* [DIRECTIONS]:
Copy, with no pictures, the line that contains "Instruction: Set Prompt Magic to Off" and each line after it down to the end of the entries below, exactly.

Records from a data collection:
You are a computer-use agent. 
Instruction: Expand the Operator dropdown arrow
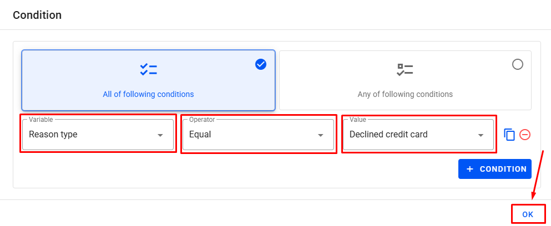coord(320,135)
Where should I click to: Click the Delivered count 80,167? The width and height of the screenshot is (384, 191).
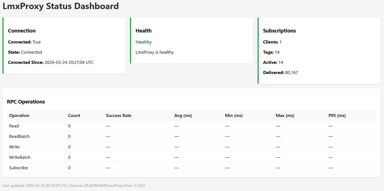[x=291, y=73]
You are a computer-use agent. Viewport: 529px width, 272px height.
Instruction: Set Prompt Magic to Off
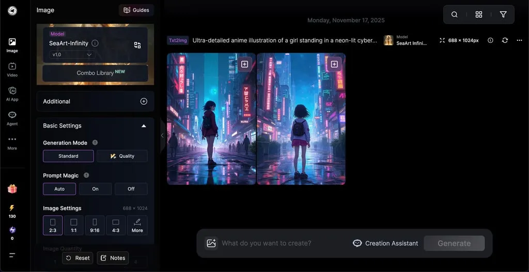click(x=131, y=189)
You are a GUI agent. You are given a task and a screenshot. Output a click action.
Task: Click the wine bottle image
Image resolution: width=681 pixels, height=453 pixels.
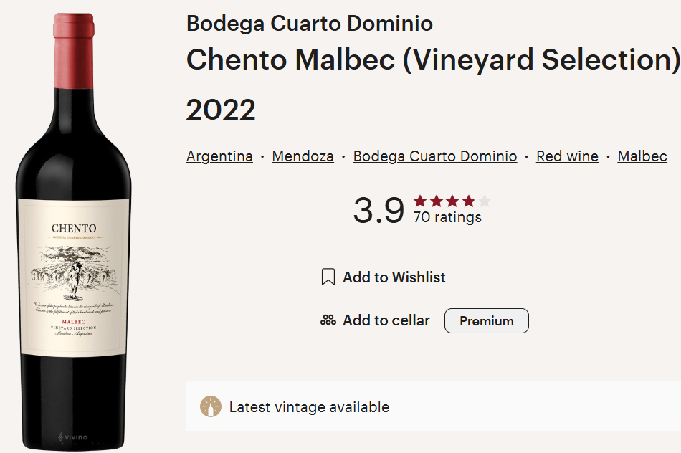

* [OUTPUT FOR THIS EXERCISE]:
Instruction: Set Prompt Magic to Off
click(x=131, y=189)
You are a GUI agent. You are given a task and a screenshot. Output a click action.
Task: Click the wine bottle image
Image resolution: width=681 pixels, height=453 pixels.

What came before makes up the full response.